How can we abide in His tabernacle and live in His Holy hill. First I wish to dispel the concept that the psalmist is referring to going to heaven when we die. There is a tendency to spiritualize scripture which actually applies to our everyday lives. At the time the Psalms were written, eternal life and heaven was not universally accepted by the Jewish people. The Hebrew word that is translated as “Tabernacle” refers to the Holy place where God dwelt while the Jews were out in the desert. But the word has a deeper meaning as a tent or covering. While only the priests could enter the tabernacle, you and I have the opportunity to live our lives under the covering and protection of God. The Psalmist is asking the question, “Who can receive this covering and protection?” His next question is worded differently but has a similar meaning, “Who can stay on Your Holy Hill” The Hebrew word “qodesh har” refers to a sacred high place as opposed to a common or profane place.

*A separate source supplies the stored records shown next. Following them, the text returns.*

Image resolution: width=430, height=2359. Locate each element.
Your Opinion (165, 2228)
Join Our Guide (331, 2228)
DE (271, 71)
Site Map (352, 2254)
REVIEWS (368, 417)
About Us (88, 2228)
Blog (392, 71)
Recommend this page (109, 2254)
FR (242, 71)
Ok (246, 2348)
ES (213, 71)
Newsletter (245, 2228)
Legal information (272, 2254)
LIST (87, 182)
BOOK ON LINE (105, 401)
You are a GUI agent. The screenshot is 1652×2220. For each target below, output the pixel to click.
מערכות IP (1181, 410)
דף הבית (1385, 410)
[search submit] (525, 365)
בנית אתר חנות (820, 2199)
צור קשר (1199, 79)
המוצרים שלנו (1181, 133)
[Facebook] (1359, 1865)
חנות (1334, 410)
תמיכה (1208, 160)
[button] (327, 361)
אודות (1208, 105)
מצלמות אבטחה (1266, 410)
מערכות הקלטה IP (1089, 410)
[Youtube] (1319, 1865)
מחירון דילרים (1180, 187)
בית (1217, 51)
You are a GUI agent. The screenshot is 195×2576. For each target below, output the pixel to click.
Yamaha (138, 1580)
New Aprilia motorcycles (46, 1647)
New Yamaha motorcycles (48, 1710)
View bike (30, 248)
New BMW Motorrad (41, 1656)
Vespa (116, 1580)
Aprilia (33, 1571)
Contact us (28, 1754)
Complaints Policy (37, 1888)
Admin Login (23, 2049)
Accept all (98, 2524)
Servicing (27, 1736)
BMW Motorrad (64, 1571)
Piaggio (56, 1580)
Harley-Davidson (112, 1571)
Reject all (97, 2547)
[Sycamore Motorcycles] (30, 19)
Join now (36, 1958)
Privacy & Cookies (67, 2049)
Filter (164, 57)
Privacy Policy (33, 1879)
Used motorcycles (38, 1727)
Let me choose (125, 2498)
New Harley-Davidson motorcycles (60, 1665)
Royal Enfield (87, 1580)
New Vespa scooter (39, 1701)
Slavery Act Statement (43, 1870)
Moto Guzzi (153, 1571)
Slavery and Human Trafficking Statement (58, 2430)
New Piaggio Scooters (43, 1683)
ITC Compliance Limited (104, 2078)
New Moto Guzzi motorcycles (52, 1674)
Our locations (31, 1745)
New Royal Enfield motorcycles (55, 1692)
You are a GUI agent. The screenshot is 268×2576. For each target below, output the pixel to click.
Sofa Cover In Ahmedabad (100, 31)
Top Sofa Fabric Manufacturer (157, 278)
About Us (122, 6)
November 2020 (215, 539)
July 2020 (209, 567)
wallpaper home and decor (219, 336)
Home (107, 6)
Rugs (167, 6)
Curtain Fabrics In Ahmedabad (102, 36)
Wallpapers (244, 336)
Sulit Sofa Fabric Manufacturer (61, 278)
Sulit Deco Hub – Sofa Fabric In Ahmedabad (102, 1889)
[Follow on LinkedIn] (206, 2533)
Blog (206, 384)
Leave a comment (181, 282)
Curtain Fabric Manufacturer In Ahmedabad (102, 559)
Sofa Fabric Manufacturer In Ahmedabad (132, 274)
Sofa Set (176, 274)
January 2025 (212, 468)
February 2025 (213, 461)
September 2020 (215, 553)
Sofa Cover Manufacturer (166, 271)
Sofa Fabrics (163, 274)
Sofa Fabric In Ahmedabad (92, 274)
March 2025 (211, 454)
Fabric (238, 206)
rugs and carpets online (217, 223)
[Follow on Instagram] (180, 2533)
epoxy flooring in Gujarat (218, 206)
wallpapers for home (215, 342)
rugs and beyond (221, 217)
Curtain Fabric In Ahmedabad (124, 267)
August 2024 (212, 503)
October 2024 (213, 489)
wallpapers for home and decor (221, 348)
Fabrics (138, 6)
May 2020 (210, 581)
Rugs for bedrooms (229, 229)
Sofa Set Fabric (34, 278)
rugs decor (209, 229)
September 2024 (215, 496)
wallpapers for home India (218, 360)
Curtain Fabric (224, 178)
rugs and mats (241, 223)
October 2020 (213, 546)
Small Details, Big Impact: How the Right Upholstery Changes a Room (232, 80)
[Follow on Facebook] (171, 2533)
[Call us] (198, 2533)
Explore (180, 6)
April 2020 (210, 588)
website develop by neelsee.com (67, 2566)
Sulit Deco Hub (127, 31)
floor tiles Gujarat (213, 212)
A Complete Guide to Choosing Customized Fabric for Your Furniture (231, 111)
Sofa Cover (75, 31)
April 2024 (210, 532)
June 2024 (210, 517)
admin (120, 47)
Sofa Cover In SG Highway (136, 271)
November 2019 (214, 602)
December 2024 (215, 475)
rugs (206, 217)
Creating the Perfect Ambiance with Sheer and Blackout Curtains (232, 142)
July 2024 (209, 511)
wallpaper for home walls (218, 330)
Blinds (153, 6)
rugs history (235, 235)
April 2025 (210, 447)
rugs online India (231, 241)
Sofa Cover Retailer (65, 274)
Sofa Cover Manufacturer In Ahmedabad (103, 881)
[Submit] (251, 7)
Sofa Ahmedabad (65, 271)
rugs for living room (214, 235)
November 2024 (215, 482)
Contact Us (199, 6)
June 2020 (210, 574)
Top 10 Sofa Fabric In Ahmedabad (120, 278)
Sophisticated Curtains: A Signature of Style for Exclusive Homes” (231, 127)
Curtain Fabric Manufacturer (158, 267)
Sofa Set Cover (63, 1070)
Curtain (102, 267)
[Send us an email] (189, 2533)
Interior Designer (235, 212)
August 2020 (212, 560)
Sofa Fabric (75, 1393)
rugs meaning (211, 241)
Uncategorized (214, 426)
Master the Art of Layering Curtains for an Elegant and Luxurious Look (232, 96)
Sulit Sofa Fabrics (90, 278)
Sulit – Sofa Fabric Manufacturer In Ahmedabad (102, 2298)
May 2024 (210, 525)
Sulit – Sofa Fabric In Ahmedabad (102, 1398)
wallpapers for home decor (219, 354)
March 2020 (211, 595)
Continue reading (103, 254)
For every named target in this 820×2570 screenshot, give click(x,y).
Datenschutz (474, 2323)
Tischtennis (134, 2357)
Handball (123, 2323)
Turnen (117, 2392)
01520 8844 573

The bible refers to the holiness of God not only to the mystery of his power, but also to his character as totally good and entirely without evil. Holy objects therefore are those with no moral pollution. They are not merely dedicated, but dedicated to what is good and kept from what is evil.
So what does this mean to you and me in twenty first century America? Too many Christians have adopted the Antinomian attitude that they can do anything they want and still live under God’s protection and maintain an intimate relationship with the Lord. Many so-called Christian business people, politicians, and even clergy act in ways which are contrary to God’s will and still believe they are due God’s blessings.
Psalm 15 provides great insight into what it takes to live under God’s umbrella [tent, tabernacle, etc.] of protection and have that close personal relationship.
1. Walk blamelessly. Whenever we sin we create a hole in the Lord’s umbrella of protection. Be careful of what you do or say so that there would be no cause for others to condemn your actions. There may be times when you are blamed for things over which you have no control, but be careful of the consequences of your actions.
2. Do right things. It is not enough to not sin nor commit wrong acts, you must to right things. Remember, it is more important to do right than to be right. Be just in all your thoughts and actions.
3. Speak the truth from the heart. It is easy to stretch the truth to impress someone or to cover up something we do not want others to know, but speak truth from the heart. But what if your wife asks, “Does this dress make me look too fat?” Try to avoid
4. Do not slander. Do not tell false things about others.
5. Do not do wrong to your neighbor. Instead always to the next right thing. Actually we are commanded to not do wrong things to others, but especially not our neighbors. Our neighbors may be anyone we know in our community.
6. Do not make disparaging remarks about others.
7. Despise evil, but honor those who fear the Lord.
8. Keep your promises even when it hurts to do so.
9. Lend money without exorbitant interest. You may collect modest interest on money you loan to others, but do not take advantage of their situation.
10. Do not take a bribe against the innocent. There are times when it may be to our personal gain to blame someone else for something in which they are innocent. That would be taking a bribe.